> [Questions to answer]
• a. In the report on tuberculosis in Kenya, set down the passage that begins at "Some 108,000 Kenyans" and ends after "in Kenyan society.".
• b. Translate this sentence from the report on tuberculosis in Kenya into Spanish: "Some 108,000 Kenyans like Kithuku were diagnosed with TB last year."
• c. Write what comes next in the report on tuberculosis in Kenya, picking up after its final sentence.

> [Passage to read]
------------------------------------
Voice of America - November 30, 2006
Cathy Majtenyi
Nairobi
On the eve of World AIDS Day, Kenyan doctors and activists are calling on the Kenyan government to declare tuberculosis a national disaster and enact special legislation to deal with the highly contagious disease. Tuberculosis, known as the "poor man's disease," claims an estimated 300 Kenyans each day. Cathy Majtenyi files this report for VOA from Nairobi.
Mutinda Kithuku is an HIV-positive high-school teacher, husband, and father. He also has tuberculosis, or TB, the most common cause of death for people living with HIV/AIDS.
Kithuku describes the time four months ago when he collapsed at school, feeling like he was going to die. He headed straight for the doctor, who gave him some bad news.
"When I went there, they found that three-quarters of my left lung was filled with some fluid. In fact, it was very, very difficult for me to breathe," he said. "So I was immediately admitted. They had to withdraw the fluid for me to get some relief. And immediately I was started on TB drugs."
"So currently I'm on TB drugs, I've taken them for four months," continued Kithuku. "But I tell you, it's a hard job. I have to take them for eight months, two tablets every day. I took three tablets for two months, and then after that I've been given two tablets that I have to take for the rest [of the] six months."
Some 108,000 Kenyans like Kithuku were diagnosed with TB last year. More than 60 percent of TB patients are also HIV positive.
But the unsettling reality is that the number of TB cases officially reported represents only a portion of the TB scourge that lurks in Kenyan society.
Dr. Despaul Muthama, with the ministry of health's National TB Control Program, explains the problem and what his department is trying to do about it.
"Having said that we detected 108,000 cases, this is estimated to represent only 50 percent of all tuberculosis cases in the country," he said. "We are trying to increase our efforts so that we can detect [and] to increase the percentage of patients which we detect. We have already started to strengthen our TB diagnostic services so that we can be able to reach more and more people. We have an advocacy campaign to try and send the messages to all corners of this country so that people know about the availability of tuberculosis services and that they can be offered these services free of charge."
But those measures do not go far enough in containing and treating the disease, say some doctors and activists.
Dr. Ignacius Kibe, who is stationed at St. Mary's Hospital in Nairobi, estimates that some 300 Kenyans die of TB each day.
"I'm calling upon the government to declare TB a disaster without wasting any other time. The civil society is calling for a TB bill. We have an HIV-AIDS bill, which up to now has not been actually ratified by parliament," he said. "We are now requesting for a TB act, which, among other things, should highlight the patient's rights to treatment. Our government should reduce the bureaucracy that is there in procurement in drugs and other diagnostic process and equipment that go to assist TB patients."
------------------------------------
> [Exercise data]
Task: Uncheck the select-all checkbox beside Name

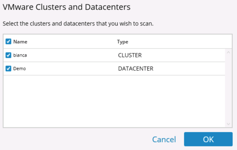Action: [x=9, y=41]
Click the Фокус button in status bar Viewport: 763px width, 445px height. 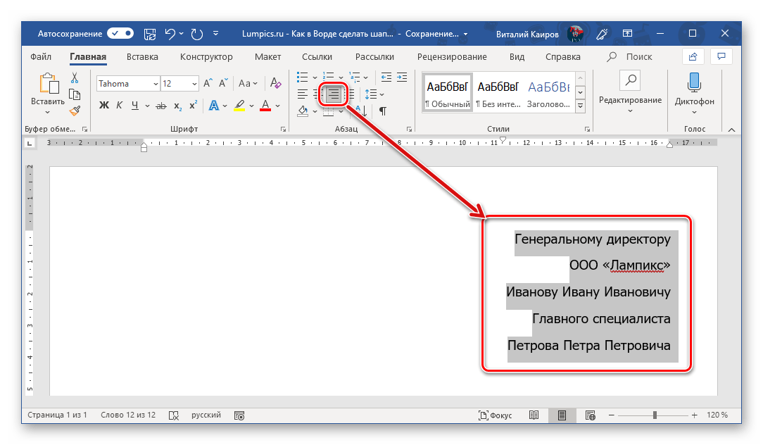[x=495, y=415]
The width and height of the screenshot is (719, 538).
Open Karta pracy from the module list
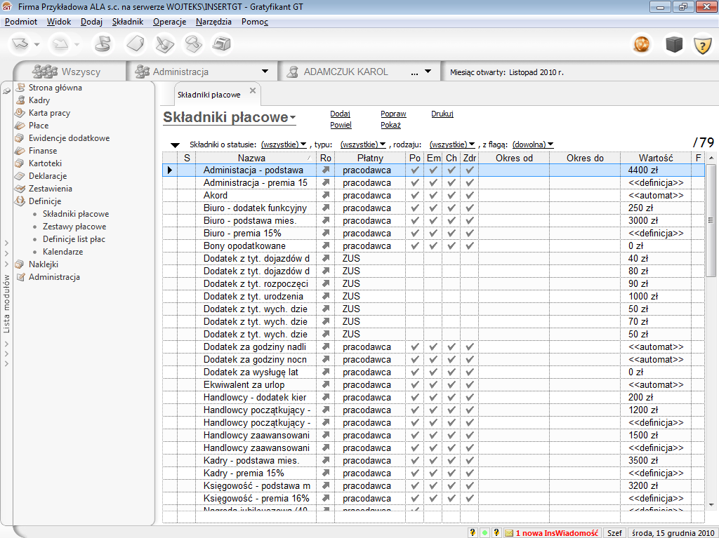pyautogui.click(x=49, y=113)
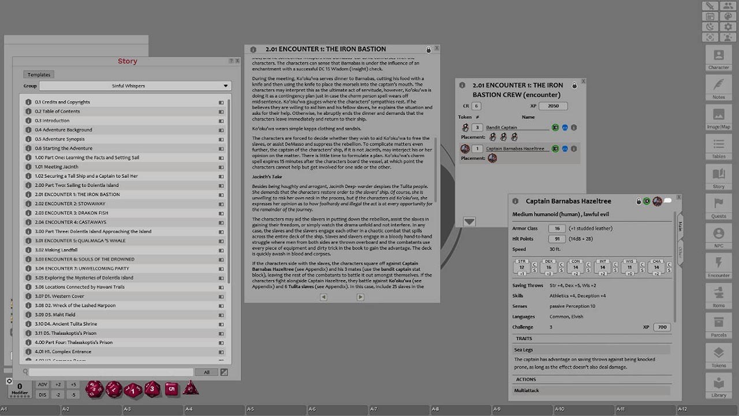Open the Story panel from the sidebar

pos(718,176)
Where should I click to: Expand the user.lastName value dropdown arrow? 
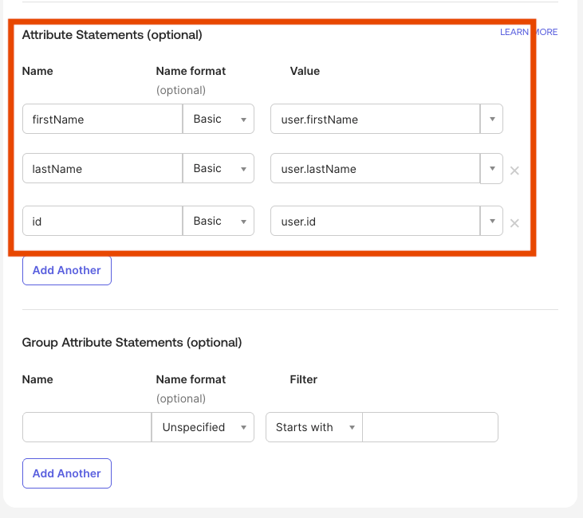[491, 169]
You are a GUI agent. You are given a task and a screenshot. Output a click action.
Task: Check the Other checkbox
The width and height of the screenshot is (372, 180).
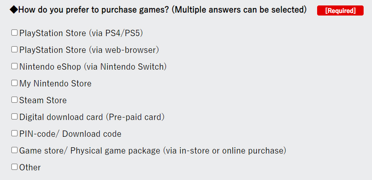(15, 167)
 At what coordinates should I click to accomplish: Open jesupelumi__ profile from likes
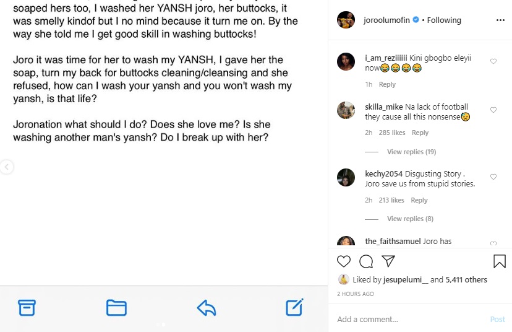coord(405,280)
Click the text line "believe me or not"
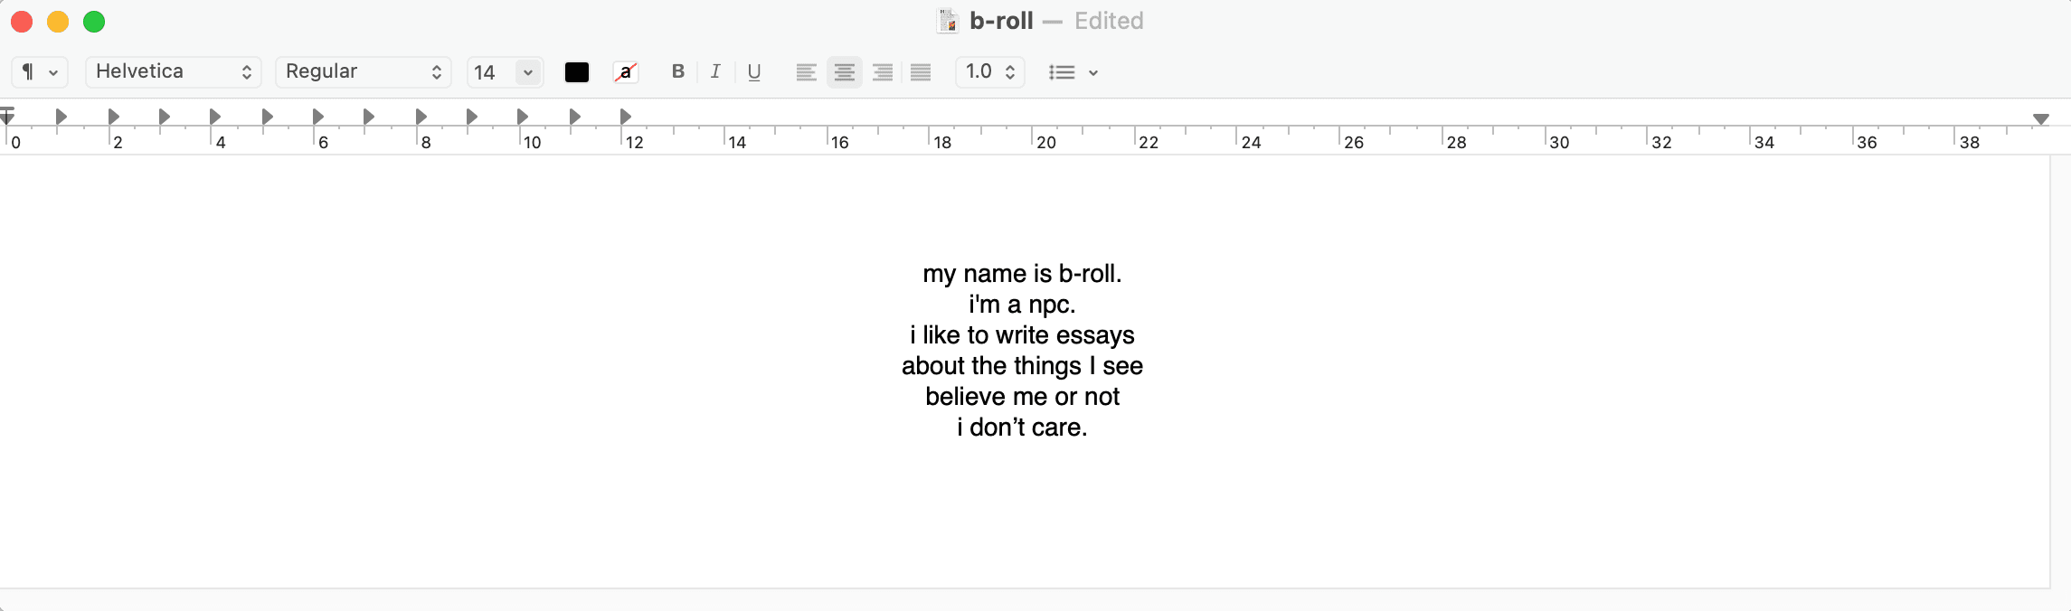Image resolution: width=2071 pixels, height=611 pixels. pyautogui.click(x=1022, y=397)
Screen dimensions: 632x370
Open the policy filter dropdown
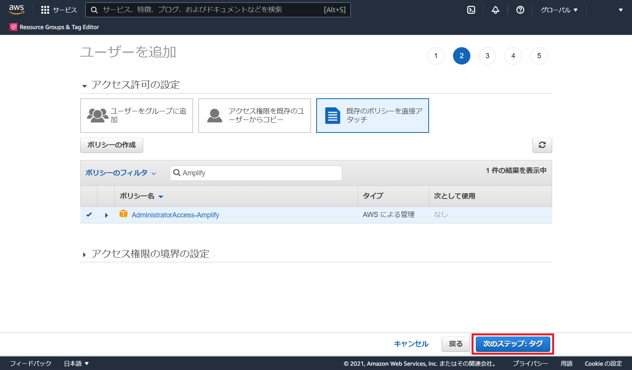coord(120,173)
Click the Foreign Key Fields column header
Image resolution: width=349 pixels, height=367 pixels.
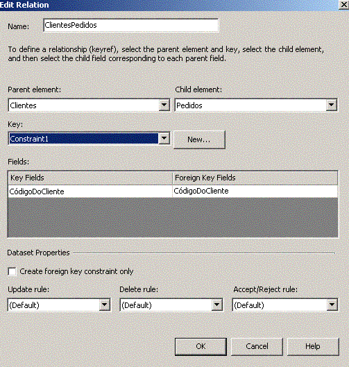pos(255,178)
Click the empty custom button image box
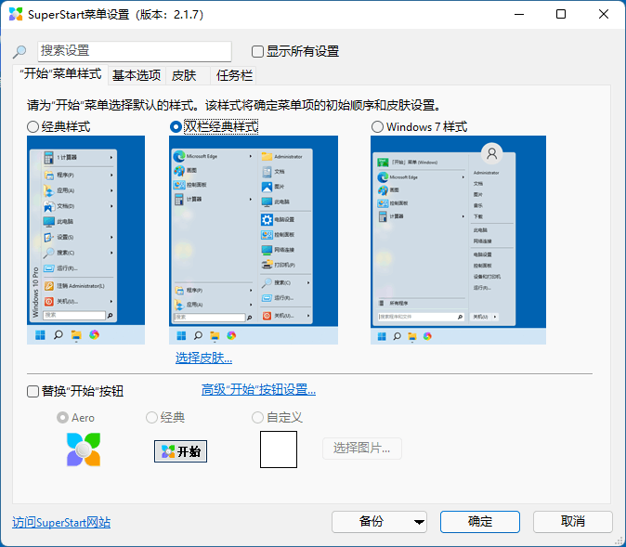626x547 pixels. tap(279, 449)
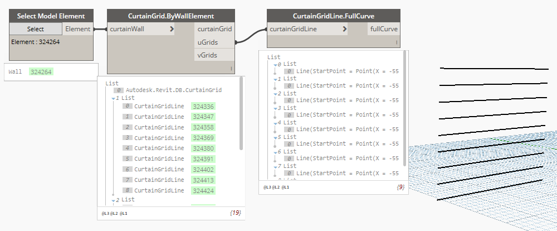The width and height of the screenshot is (557, 231).
Task: Expand the '2 List' in CurtainGrid preview
Action: click(114, 200)
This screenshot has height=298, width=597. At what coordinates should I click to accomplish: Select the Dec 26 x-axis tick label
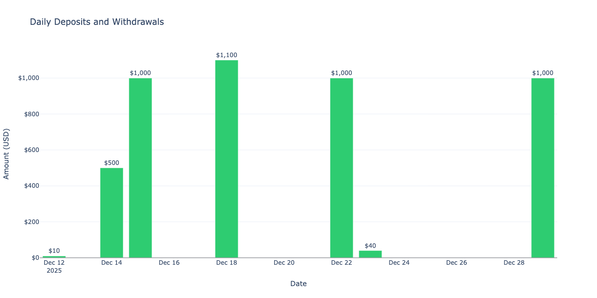[x=456, y=263]
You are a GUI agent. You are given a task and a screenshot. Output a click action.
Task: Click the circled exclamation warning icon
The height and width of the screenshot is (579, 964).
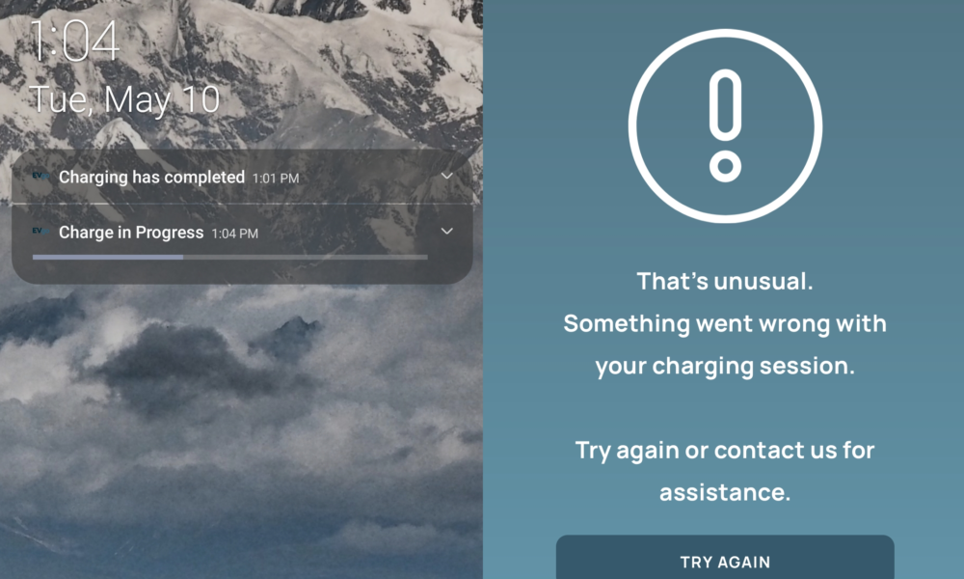[x=725, y=126]
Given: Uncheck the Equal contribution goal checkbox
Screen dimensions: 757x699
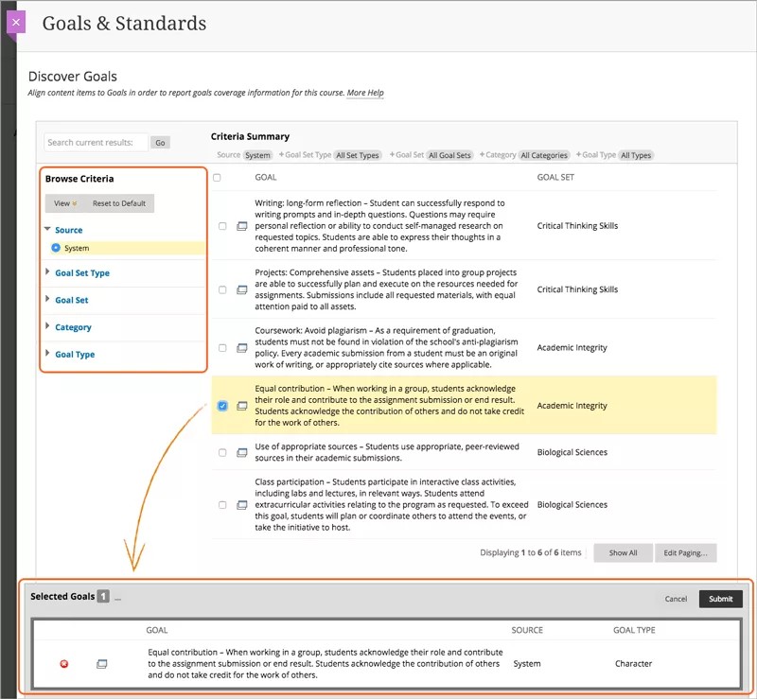Looking at the screenshot, I should click(x=224, y=404).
------------------------------------
> [Solved tasks]
• a.
Some 108,000 Kenyans like Kithuku were diagnosed with TB last year. More than 60 percent of TB patients are also HIV positive.
But the unsettling reality is that the number of TB cases officially reported represents only a portion of the TB scourge that lurks in Kenyan society.

• b. Unos 108.000 kenianos como Kithuku fueron diagnosticados con tuberculosis el año pasado.

• c.
Tuberculosis is an infectious disease of the lungs transmitted by bacteria contained in droplets of water released into the air when an infected person coughs or sneezes.
The most common symptoms include chronic and persistent coughing and weakness.
Once diagnosed, patients must adhere to a strict regimen of drugs to get rid of the disease. If they do not take the drugs as prescribed, the disease could become immune to the treatment.
Only about five percent of people with a healthy immune system who are exposed to the bacteria actually develop the disease. An HIV-positive person, however, is 50 times more likely than an HIV-negative person to develop active TB.
But most people do not know that they are suffering from the disease or are not even aware that they have been exposed to the infection.
The ministry of health's Dr. Muthama estimates that at least half of the Kenyan population carries the TB infectious bacteria and may unwittingly be passing it along to others, especially people whose immune systems are weak.
TB has become known as the "poor man's disease." Dr. Kibe of St. Mary's Hospital explains how slums such as Kibera in Nairobi are breeding grounds for the disease, yet no one in any part of Nairobi, or elsewhere in Kenya, is really safe.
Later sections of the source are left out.